• Problem description: Identify every line of the records below that contains the word "arrow", and copy each of those lines.

Word and item position data
------------------------------

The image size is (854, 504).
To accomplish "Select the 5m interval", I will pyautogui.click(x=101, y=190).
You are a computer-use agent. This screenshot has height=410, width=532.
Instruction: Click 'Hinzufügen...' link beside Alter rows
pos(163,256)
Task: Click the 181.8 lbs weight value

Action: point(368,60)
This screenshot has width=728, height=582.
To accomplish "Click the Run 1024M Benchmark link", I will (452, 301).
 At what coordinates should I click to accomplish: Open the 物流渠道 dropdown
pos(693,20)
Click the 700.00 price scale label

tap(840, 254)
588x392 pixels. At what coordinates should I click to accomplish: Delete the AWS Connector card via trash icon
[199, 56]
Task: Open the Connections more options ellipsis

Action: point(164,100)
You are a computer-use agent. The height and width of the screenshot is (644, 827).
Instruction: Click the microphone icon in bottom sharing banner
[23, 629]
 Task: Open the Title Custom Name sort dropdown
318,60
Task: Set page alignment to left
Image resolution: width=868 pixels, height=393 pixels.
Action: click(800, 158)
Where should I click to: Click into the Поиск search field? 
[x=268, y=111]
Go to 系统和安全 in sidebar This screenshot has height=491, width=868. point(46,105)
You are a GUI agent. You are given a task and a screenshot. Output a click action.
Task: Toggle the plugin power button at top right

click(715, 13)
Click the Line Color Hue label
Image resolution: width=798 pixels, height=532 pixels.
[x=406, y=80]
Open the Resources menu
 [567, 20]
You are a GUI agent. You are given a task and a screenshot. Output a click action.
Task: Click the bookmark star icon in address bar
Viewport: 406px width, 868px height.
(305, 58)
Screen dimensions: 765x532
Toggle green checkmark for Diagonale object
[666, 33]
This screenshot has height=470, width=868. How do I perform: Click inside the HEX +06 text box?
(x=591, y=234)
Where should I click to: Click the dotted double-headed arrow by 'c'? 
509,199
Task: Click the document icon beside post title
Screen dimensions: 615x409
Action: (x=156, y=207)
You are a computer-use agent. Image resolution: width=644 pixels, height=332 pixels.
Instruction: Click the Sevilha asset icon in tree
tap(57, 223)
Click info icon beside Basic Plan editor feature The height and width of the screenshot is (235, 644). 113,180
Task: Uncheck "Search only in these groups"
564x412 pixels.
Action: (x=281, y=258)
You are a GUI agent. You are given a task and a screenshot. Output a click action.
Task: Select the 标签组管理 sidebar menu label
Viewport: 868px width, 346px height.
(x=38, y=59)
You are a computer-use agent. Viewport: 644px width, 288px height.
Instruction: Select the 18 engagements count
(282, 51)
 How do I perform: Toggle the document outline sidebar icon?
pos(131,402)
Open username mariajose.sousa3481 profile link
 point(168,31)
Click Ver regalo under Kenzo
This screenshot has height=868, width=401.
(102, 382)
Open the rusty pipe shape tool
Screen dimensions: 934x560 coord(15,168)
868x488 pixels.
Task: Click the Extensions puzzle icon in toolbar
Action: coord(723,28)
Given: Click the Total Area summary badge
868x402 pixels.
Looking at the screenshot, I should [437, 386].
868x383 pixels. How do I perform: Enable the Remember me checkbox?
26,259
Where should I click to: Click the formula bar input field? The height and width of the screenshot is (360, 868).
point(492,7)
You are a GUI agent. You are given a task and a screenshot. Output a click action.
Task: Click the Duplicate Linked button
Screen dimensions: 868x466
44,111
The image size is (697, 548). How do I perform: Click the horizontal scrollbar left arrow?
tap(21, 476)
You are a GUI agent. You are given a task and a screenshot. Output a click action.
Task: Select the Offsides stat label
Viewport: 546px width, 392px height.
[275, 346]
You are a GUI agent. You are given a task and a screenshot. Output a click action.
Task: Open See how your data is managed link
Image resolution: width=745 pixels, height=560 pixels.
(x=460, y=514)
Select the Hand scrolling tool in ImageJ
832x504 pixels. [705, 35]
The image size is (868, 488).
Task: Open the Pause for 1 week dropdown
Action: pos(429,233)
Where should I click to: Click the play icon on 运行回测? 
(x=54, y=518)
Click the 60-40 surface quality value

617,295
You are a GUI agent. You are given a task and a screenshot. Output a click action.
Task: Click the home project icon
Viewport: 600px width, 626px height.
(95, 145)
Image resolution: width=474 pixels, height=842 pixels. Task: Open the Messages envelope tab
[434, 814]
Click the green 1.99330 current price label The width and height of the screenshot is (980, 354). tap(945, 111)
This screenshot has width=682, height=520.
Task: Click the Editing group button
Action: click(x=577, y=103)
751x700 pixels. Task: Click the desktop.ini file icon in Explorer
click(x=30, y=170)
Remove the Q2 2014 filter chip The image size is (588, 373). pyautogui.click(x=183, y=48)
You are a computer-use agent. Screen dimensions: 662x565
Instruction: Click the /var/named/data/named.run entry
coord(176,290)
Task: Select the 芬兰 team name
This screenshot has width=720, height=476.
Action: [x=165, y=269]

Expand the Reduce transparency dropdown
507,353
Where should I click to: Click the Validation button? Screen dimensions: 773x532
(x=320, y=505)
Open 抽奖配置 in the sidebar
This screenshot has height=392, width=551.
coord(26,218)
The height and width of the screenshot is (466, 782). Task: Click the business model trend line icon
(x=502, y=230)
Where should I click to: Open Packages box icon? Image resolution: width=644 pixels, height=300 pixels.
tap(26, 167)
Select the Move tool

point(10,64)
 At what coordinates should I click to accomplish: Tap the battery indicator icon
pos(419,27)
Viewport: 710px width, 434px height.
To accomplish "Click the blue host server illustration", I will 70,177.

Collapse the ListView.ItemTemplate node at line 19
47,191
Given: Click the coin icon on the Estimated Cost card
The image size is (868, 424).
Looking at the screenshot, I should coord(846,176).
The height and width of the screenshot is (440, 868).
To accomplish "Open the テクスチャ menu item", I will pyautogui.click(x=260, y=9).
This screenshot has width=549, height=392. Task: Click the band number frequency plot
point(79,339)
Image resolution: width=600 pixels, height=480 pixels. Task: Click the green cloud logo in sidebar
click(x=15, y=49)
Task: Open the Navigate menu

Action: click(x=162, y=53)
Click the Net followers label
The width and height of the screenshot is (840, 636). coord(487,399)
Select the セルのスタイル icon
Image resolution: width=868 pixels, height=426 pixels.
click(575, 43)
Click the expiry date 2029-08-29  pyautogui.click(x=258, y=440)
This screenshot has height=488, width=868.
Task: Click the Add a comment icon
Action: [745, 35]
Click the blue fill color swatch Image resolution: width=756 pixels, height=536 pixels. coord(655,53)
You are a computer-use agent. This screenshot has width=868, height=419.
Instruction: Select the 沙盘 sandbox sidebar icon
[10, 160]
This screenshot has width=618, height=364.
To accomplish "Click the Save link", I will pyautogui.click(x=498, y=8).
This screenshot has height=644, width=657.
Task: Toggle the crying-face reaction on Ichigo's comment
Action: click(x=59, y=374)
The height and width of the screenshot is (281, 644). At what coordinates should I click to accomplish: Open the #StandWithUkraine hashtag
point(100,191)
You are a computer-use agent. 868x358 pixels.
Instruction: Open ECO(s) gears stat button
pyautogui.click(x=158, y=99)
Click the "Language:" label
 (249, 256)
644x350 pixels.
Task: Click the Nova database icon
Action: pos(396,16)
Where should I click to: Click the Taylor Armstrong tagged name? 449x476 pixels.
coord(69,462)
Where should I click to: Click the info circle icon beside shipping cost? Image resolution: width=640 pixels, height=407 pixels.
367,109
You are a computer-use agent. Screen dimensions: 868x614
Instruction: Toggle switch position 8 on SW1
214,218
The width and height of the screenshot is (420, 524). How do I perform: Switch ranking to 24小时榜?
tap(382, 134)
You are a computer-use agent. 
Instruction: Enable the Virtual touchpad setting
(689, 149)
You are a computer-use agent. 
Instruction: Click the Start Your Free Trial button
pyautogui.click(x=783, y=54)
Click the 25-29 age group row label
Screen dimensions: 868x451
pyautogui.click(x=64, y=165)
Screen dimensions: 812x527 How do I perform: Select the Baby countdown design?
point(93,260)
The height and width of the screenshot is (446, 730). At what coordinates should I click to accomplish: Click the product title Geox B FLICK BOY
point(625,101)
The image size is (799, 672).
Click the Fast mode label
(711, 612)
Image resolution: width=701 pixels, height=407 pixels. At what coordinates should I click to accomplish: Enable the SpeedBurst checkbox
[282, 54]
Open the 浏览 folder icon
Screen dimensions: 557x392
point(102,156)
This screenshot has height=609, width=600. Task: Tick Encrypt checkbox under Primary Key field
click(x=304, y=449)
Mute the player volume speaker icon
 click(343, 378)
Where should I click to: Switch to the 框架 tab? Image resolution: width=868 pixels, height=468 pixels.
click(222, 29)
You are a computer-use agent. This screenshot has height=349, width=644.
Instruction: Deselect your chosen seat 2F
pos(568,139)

------------------------------

• Response:
Where should I click to: Click the dotted double-headed arrow by 'c'? 
The image size is (697, 548). How do I perform: Click the horizontal scrollbar left arrow?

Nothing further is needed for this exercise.